Deve, altresì, “tener conto”, nella fase del quantum debeatur, di tutti gli elementi indicati dalla norma (condizioni dei coniugi, ragioni della decisione, contributo personale ed economico dato da ciascuno alla conduzione familiare ed alla formazione del patrimonio di ciascuno o di quello comune, reddito di entrambi), e “valutare” «tutti i suddetti elementi anche in rapporto alla durata del matrimonio», al fine di determinare in concreto la misura dell’assegno di divorzio.

In conclusione, se il richiedente non dimostra la mancanza di mezzi adeguati o, comunque, l’impossibilità di procurarseli per ragioni oggettive, il giudice non deve riconoscergli alcun diritto all’assegno divorzile.
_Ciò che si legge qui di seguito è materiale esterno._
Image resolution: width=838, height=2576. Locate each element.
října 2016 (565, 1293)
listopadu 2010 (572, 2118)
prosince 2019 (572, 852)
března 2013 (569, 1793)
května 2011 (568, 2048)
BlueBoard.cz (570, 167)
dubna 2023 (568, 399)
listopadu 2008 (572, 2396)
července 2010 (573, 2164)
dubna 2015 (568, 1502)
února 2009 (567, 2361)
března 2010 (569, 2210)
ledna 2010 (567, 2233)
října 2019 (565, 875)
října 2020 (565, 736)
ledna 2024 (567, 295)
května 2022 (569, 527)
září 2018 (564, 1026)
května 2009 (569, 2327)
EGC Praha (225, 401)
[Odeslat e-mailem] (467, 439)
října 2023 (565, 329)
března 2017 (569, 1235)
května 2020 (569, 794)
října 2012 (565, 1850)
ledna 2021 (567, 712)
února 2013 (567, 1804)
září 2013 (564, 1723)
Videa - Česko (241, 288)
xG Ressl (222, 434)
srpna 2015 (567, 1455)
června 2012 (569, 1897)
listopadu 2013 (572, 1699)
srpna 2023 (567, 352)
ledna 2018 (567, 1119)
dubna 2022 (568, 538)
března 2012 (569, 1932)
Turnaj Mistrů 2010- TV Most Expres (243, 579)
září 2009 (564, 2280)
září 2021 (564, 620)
Sulla questione relativa ai criteri di interpretazione della normativa in materia di riconoscimento del diritto all’assegno divorzile e della sua determinazione, sono state investite le Sezioni Unite Civili della Corte di Cassazione (di cui si attende la pronuncia), al fine di dirimere i contrasti sorti tra la più recente e la più vecchia giurisprudenza in materia.

Va, in ogni caso, precisato che tale principio di diritto non va esteso in via analogica alla separazione personale.

Come chiarito, infatti, dalla Corte di Cassazione con sentenza n. 12196/2017, “la separazione personale dei coniugi, a differenza dello scioglimento del matrimonio o della cessazione dei suoi effetti civili non elide, anzi presuppone, la permanenza del vincolo coniugale“.

Con la celebrazione di nuove nozze, infine, si perde immediatamente ed automaticamente il diritto all’assegno di divorzio.